In section 2.32 of his report titled: “Omission of N10,000,000,000. 00 for Federal Mortgage Bank’’ submitted to both Senate and the House of Representatives, the AGF said: “The sum of N10,000,000,000.00 debited to Consolidated Revenue Fund in favour of Federal Mortgage Bank for investments in affordable Housing Mortgage Scheme for civil servants could not be traced. The Accountant General of the Federation has been requested to explain this omission from the financial statements.”
On illegal conversion of loans to equity, the report said: “The loans converted to equity, as earlier reported in my annual reports for years 2004 to 2006 have now been converted to loans without authority and to the knowledge of the beneficiaries.” The report listed the beneficiaries as Ajaokuta Steel Company (N72,756, 239,000.00) and NITEL (N42,395,300,872.00), totalling N115,343,932,195.00.
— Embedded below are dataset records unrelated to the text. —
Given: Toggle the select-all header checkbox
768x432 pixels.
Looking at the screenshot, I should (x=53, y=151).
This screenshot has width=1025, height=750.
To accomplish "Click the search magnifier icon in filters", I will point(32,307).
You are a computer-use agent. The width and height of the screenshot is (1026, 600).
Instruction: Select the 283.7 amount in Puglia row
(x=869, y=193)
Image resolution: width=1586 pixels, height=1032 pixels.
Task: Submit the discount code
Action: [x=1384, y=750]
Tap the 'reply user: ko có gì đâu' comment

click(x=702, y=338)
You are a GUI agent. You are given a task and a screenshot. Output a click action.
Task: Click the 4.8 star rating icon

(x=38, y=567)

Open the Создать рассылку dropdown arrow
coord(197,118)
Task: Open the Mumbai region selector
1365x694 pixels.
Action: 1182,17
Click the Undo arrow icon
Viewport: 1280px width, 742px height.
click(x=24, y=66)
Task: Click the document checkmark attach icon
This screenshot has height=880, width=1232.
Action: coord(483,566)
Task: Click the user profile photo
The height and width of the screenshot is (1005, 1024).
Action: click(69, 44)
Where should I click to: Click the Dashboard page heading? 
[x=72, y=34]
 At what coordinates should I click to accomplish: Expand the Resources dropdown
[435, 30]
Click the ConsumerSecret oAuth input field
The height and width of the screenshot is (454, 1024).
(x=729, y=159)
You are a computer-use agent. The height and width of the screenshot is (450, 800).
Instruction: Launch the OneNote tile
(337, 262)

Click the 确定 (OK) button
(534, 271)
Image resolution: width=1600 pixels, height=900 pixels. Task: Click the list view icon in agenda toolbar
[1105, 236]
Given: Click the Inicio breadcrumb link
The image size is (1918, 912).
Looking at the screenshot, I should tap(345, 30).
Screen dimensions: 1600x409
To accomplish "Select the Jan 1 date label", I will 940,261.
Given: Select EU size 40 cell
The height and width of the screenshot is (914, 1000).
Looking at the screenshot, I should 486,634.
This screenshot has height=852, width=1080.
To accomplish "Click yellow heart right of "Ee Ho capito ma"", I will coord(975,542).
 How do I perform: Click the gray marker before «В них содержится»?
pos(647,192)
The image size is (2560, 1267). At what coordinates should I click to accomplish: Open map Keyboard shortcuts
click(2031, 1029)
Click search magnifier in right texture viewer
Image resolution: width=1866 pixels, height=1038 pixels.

The AGF also noted that subvention/grants to non-existing companies were converted to shares. “The sum of N30,328,849.00 said to be subventions/grants to Nigeria Airways Ltd. was converted to shares in the same amount during the year under review. It is surprising to see how subventions/grants to a non-existing company can be converted to shares. Also, subventions/grants amounting to N218,900,855.00 and N200,000,000.00 granted to Nigerian Ports Authority and Nigerian Coal Corporation respectively were converted to shares during the year under review. The Accountant General of the Federation has been requested to provide the share certificates, number of shares, unit price of the shares of the amount converted to shares and authority for the conversion in respect of Nigeria Airways Ltd., Nigerian Ports Authority and Nigerian Coal Corporation,” the report said.
The AGF equally raised issues on non-placement of share certificates of quoted companies in the Central Securities Clearing System Ltd., saying: “Share certificates of all quoted companies ought to have been registered with Central Security Clearing System Ltd.”
The report alleged that out of the 14 companies in the statement of external investments, only one paid dividend in 2009. “The list of the 14 companies in the statement of external investments given, showed that these are companies are based outside Nigeria in which Federal Government has investment totalling N943,530,919.00. However, the returns of revenue collected from Revenue and Investment Department revealed that only Royal Swaziland Sugar Co. out of the 14 companies paid dividend of US$1,467,703..72 on investment during the year under review.”
The report said further: “A loan of $40,000,000.00 was granted to the Republic of Ghana on the 3rd August, 2004 for financing Ghana’s interest in West African Gas Pipeline project at a zero interest rate. The loan agreement indicated that it would be repaid in five equal instalments of US$8,000,000.00 annually. The figure for this loan was not reflected in the financial statement. Similarly, a loan of US$5,000,000.00 was granted to Sao Tome and Principe by the Federal Government of Nigeria to enable the Democratic Republic of Sao Tome and Principe to achieve the objective of establishing the treaty on the Exploration and Development of resources in the Joint Development Zone (JDZ). This loan was also not reflected in the statement.’’
The report added that federal, state and local governments shared a total of N2.9 trillion in 2009 from the Federation Account in 2009.